Medical News Stories
Reduction of Adverse Effects from Intravenous Acetylcysteine Treatment for Paracetamol Poisoning: a Randomized Controlled Trial
Study Question: Does a modified 12-hour IV acetylcysteine regimen result in fewer adverse effects (AE) than a standard 21-hour protocol for acetaminophen (referred to in the study as “paracetamol”) poisoning?
Study Description: This was a multicenter, randomized trial of hospitalized adults in the United Kingdom with acute acetaminophen poisoning. The study had a 2x2 factorial design wherein individuals received ondansetron or placebo pretreatment and either a modified (100 mg/kg over 2 hours, 200 mg/kg over 10 hours) or standard (150 mg/kg over 15 min, 50 mg/kg over 4 hours, 100 mg/kg over 16 hours) IV acetylcysteine regimen. Providers were masked to the antiemetic regimens but unmasked to the acetylcysteine regimens (in regard to the latter, the investigators cited “ethical and practical concerns”). The primary outcome measured the absence of vomiting/use of rescue antiemetics within 2 hours of acetylcysteine initiation.

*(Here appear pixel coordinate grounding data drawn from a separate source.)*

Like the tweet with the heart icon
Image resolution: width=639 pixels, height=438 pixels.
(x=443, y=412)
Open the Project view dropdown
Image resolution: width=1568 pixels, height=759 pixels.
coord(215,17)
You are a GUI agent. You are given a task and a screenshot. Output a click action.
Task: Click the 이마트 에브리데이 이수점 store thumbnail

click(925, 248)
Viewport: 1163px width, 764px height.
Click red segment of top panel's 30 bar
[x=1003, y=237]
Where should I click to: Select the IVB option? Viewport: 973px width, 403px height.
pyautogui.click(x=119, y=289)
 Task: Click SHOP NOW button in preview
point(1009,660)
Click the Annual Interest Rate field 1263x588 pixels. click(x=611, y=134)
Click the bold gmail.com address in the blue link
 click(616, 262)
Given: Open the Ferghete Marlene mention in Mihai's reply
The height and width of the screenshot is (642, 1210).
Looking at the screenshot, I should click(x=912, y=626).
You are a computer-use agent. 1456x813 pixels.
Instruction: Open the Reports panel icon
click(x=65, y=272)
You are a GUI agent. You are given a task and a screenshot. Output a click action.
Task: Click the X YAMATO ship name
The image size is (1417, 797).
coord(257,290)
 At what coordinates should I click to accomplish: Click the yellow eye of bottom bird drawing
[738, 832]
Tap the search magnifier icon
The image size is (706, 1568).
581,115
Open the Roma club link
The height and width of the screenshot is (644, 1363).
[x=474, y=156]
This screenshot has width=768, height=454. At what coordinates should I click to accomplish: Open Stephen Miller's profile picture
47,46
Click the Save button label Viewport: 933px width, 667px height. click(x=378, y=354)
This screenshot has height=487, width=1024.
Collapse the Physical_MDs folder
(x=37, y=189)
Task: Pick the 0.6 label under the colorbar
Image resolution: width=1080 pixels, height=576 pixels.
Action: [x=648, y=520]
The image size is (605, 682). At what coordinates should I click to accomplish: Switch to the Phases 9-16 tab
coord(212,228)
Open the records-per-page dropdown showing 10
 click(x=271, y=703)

Results: The study included 222 individuals, 6% of screened acetaminophen overdoses. No difference in hepatotoxicity was noted between acetylcysteine groups. In the primary outcome analysis, the modified regimen resulted in significantly less vomiting/use of rescue antiemetics compared to the standard regimen (39% vs. 71%; adjusted OR 0.26, 97.5% CI 0.13-0.52, p < 0.0001). No interaction was noted between the antiemetic and acetylcysteine treatment arms (p = 0.69). Severe anaphylactoid reactions occurred in 5% and 31% of modified and standard treatment arms, respectively.
Conclusion(s): A modified 12-hour IV acetylcysteine regimen yielded fewer AE than a standard 21-hour regimen for acute acetaminophen toxicity without a negative impact on efficacy.
Perspective: Valid concerns exist about the errors associated with multistage IV acetylcysteine regimens, AE, and cost. This study provides information about a relatively effective and simpler approach, yet three factors may affect the results’ interpretation and clinical utility. First, few of the screened patients were included in this study, which may have implications for broad generalizability. Second, regimens were unmasked, which may have altered rescue antiemetic use, an essential component of the composite primary endpoint. Finally, the standard regimen used differed from the FDA-approved dosing strategy with a 15-minute loading dose instead of the traditional 1 hour. It is unclear whether this alteration affected the results, but the early divergence of the anaphylactoid Kaplan-Meier curves between treatment arms may suggest the duration of loading dose infusion may have had an equal or even greater influence on the study’s results relative to total infusion time.